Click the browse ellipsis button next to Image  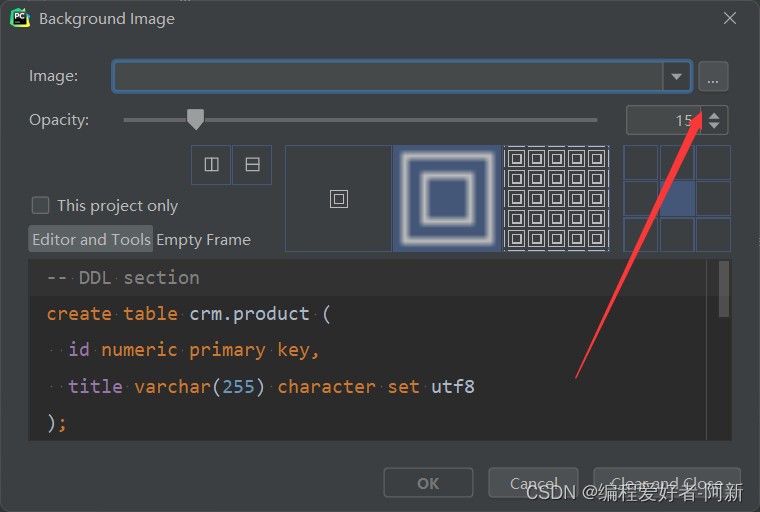click(x=713, y=76)
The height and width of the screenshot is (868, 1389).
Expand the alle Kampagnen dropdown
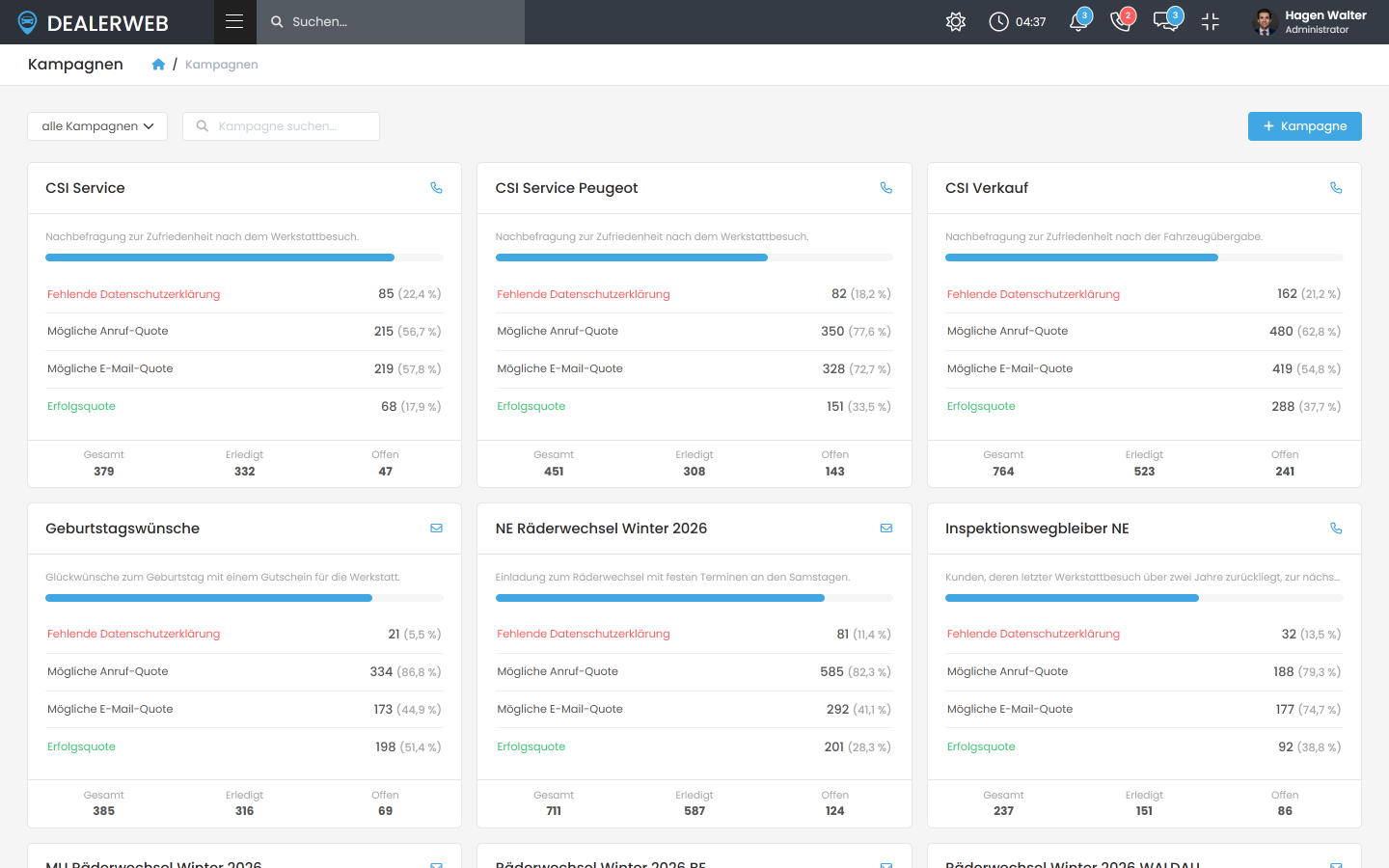(97, 126)
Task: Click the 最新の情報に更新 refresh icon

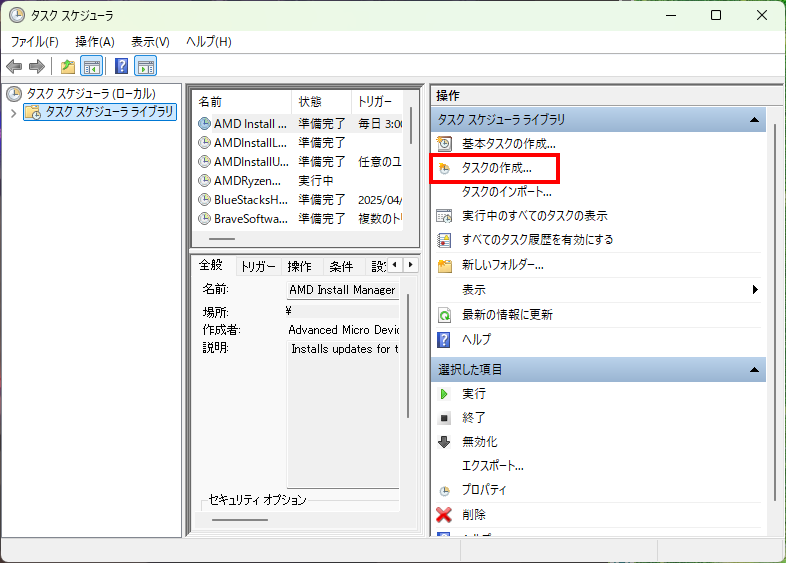Action: (x=445, y=315)
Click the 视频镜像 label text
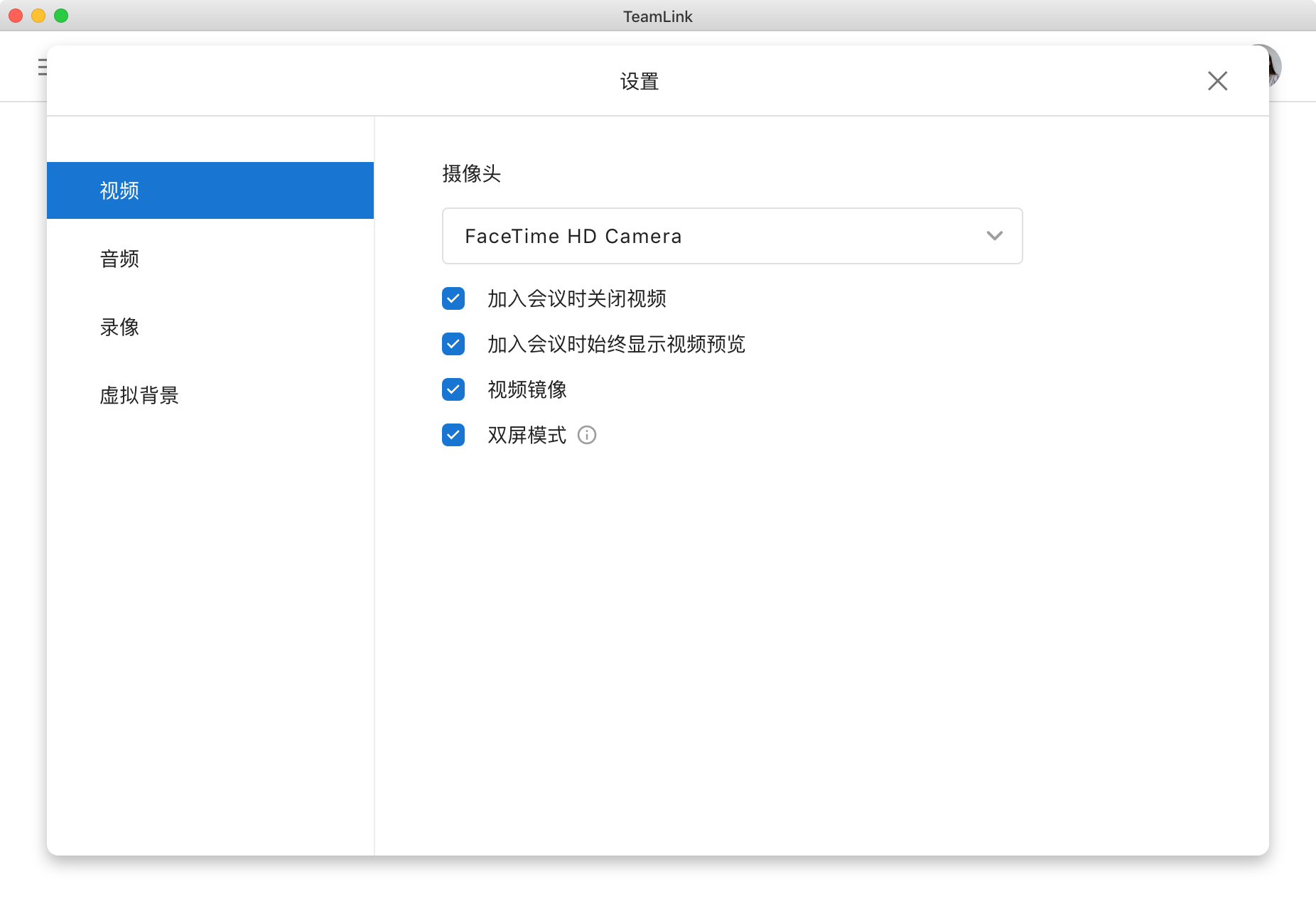 point(527,389)
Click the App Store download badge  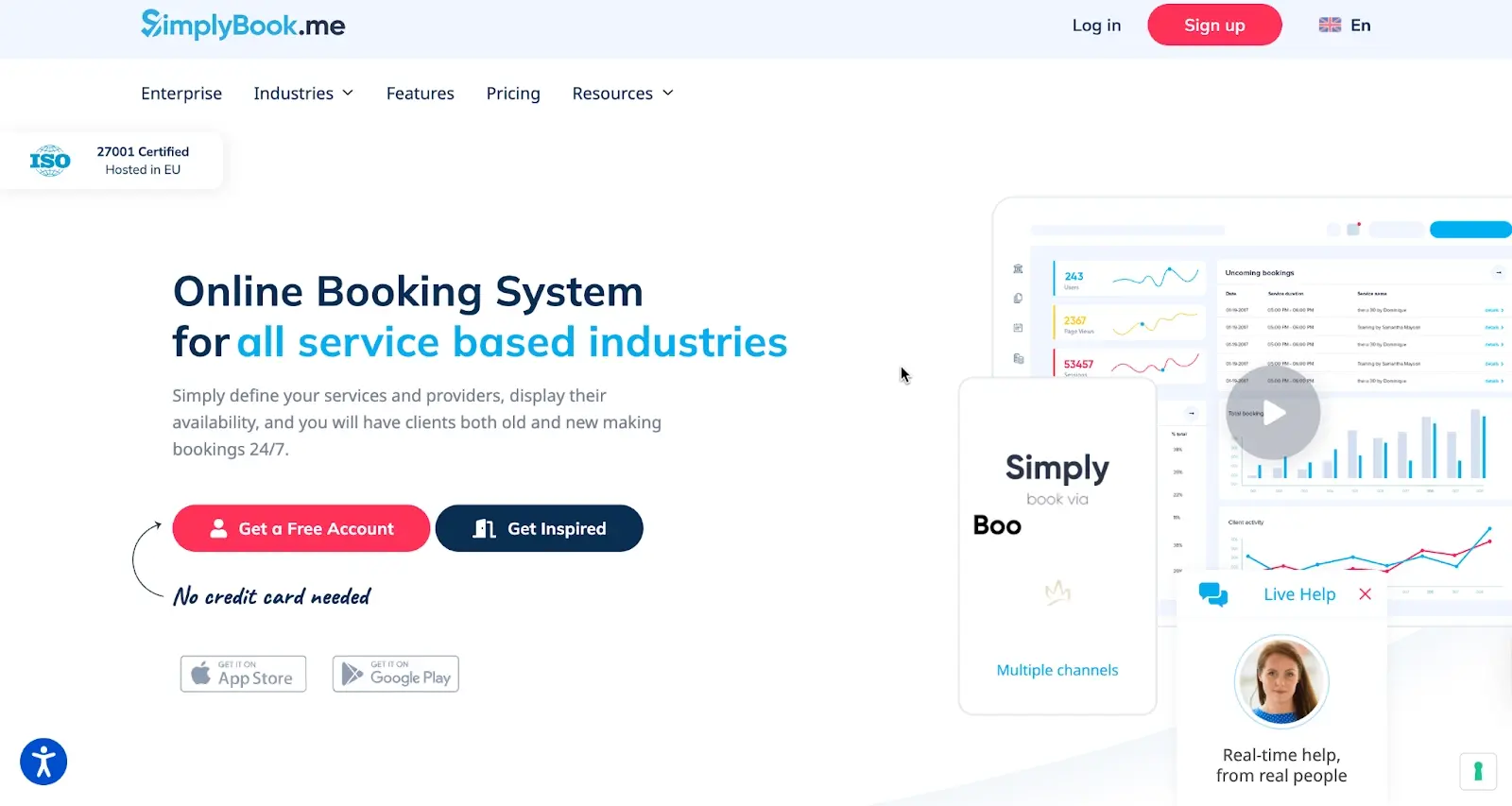244,674
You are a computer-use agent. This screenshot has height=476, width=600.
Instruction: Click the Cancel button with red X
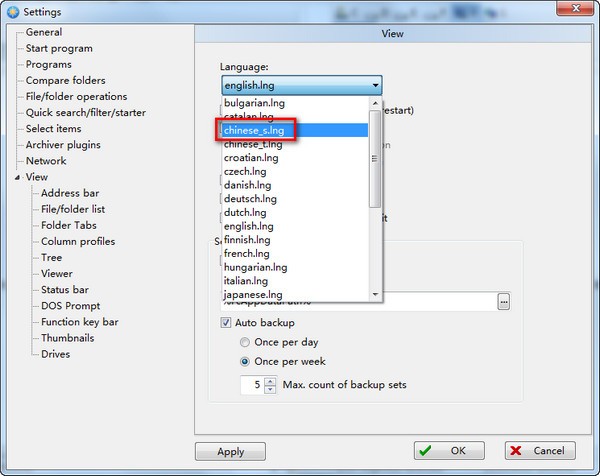540,451
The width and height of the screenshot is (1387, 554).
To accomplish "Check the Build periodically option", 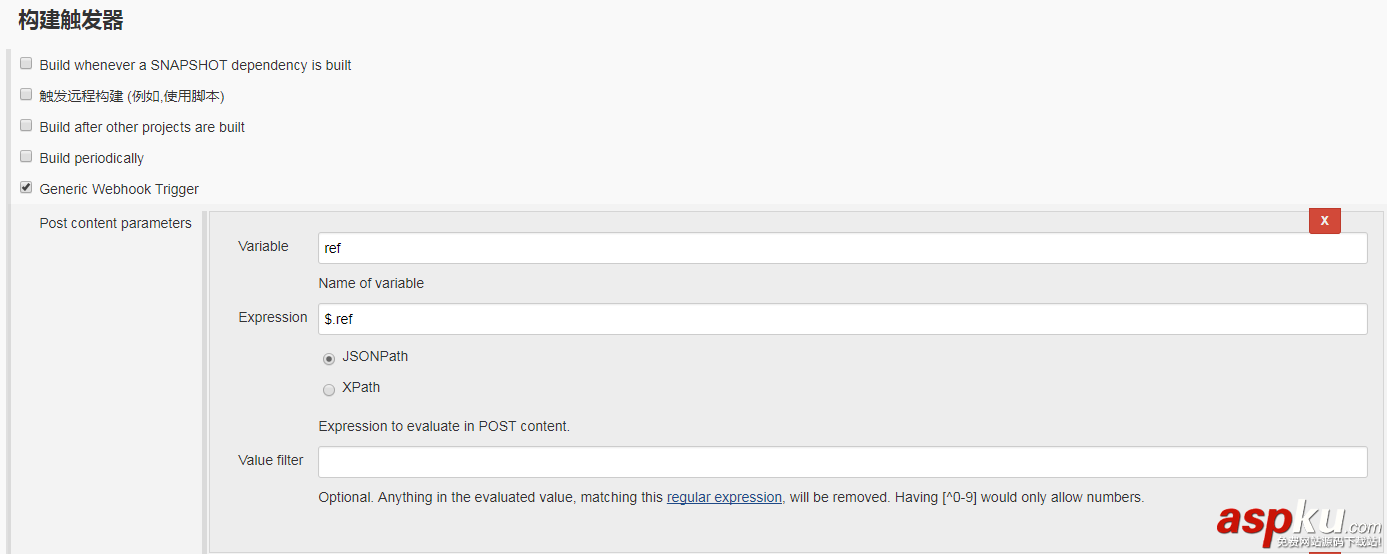I will click(x=26, y=157).
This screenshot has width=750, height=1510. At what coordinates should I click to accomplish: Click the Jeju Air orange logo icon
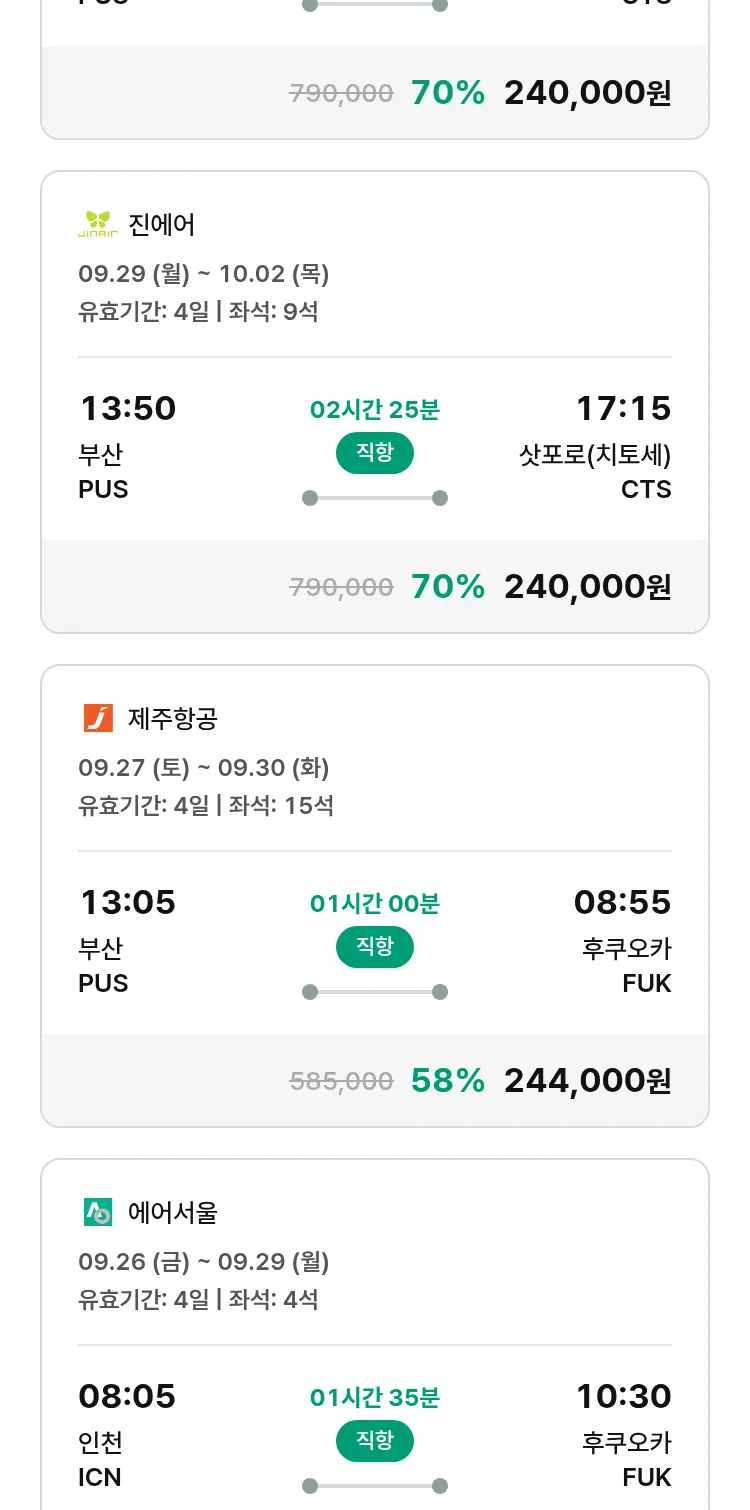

WHAT TO DO: Check each line above for the string "This" and show the ones that have it.

RESPONSE TO THE EXERCISE:
You are a computer-use agent. This screenshot has height=476, width=600.
This screenshot has width=750, height=1510. At what coordinates should I click to accomplish: Click the Jeju Air orange logo icon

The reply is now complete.